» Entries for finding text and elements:
☆ ☆ ☆ ☆ ☆
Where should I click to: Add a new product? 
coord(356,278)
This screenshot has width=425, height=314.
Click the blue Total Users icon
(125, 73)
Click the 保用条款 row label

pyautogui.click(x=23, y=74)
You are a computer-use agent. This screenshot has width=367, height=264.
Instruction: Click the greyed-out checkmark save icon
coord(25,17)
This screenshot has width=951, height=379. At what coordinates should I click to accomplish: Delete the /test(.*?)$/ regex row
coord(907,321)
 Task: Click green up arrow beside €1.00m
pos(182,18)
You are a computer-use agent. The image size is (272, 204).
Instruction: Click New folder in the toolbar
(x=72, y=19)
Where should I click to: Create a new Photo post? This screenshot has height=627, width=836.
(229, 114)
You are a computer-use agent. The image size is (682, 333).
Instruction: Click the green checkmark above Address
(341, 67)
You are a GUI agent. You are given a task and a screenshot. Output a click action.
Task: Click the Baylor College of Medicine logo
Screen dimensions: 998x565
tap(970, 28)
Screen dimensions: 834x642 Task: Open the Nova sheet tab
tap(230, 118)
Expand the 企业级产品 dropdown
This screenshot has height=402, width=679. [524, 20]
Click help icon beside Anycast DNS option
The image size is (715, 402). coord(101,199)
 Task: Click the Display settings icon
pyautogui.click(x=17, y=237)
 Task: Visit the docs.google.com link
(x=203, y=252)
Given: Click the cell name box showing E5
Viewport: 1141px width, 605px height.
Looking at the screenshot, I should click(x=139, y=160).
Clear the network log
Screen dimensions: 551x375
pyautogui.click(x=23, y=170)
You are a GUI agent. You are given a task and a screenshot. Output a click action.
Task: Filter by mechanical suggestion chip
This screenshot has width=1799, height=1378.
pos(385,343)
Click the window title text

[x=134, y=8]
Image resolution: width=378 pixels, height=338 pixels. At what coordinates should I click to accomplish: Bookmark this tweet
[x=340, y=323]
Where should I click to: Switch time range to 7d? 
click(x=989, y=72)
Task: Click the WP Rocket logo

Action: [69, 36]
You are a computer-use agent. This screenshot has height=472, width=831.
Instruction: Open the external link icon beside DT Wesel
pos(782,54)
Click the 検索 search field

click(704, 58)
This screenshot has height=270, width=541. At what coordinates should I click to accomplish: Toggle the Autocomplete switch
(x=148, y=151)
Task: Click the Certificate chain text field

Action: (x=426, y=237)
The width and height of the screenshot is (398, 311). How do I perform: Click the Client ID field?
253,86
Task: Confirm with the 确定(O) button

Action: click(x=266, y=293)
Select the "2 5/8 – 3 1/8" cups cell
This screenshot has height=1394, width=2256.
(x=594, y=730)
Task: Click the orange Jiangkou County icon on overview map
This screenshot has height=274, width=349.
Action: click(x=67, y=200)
☆ ☆ ☆ ☆ ☆
» Task instructions: Print all of the items above again, word for word and without leaving any out.

» Final answer:
Where should I click to: Add a new product? 
coord(356,278)
This screenshot has width=425, height=314.
Click the blue Total Users icon
(125, 73)
Click the 保用条款 row label

pyautogui.click(x=23, y=74)
You are a computer-use agent. This screenshot has width=367, height=264.
Instruction: Click the greyed-out checkmark save icon
coord(25,17)
This screenshot has width=951, height=379. At what coordinates should I click to accomplish: Delete the /test(.*?)$/ regex row
coord(907,321)
 Task: Click green up arrow beside €1.00m
pos(182,18)
You are a computer-use agent. The image size is (272, 204).
Instruction: Click New folder in the toolbar
(x=72, y=19)
Where should I click to: Create a new Photo post? This screenshot has height=627, width=836.
(229, 114)
You are a computer-use agent. The image size is (682, 333).
Instruction: Click the green checkmark above Address
(341, 67)
You are a GUI agent. You are given a task and a screenshot. Output a click action.
Task: Click the Baylor College of Medicine logo
Screen dimensions: 998x565
tap(970, 28)
Screen dimensions: 834x642 Task: Open the Nova sheet tab
tap(230, 118)
Expand the 企业级产品 dropdown
This screenshot has height=402, width=679. [524, 20]
Click help icon beside Anycast DNS option
The image size is (715, 402). coord(101,199)
 Task: Click the Display settings icon
pyautogui.click(x=17, y=237)
 Task: Visit the docs.google.com link
(x=203, y=252)
Given: Click the cell name box showing E5
Viewport: 1141px width, 605px height.
Looking at the screenshot, I should click(x=139, y=160).
Clear the network log
Screen dimensions: 551x375
pyautogui.click(x=23, y=170)
You are a GUI agent. You are given a task and a screenshot. Output a click action.
Task: Filter by mechanical suggestion chip
This screenshot has width=1799, height=1378.
pos(385,343)
Click the window title text

[x=134, y=8]
Image resolution: width=378 pixels, height=338 pixels. At what coordinates should I click to accomplish: Bookmark this tweet
[x=340, y=323]
Where should I click to: Switch time range to 7d? 
click(x=989, y=72)
Task: Click the WP Rocket logo

Action: [69, 36]
You are a computer-use agent. This screenshot has height=472, width=831.
Instruction: Open the external link icon beside DT Wesel
pos(782,54)
Click the 検索 search field

click(704, 58)
This screenshot has height=270, width=541. At what coordinates should I click to accomplish: Toggle the Autocomplete switch
(x=148, y=151)
Task: Click the Certificate chain text field

Action: (x=426, y=237)
The width and height of the screenshot is (398, 311). How do I perform: Click the Client ID field?
253,86
Task: Confirm with the 确定(O) button

Action: click(x=266, y=293)
Select the "2 5/8 – 3 1/8" cups cell
This screenshot has height=1394, width=2256.
(x=594, y=730)
Task: Click the orange Jiangkou County icon on overview map
This screenshot has height=274, width=349.
Action: click(x=67, y=200)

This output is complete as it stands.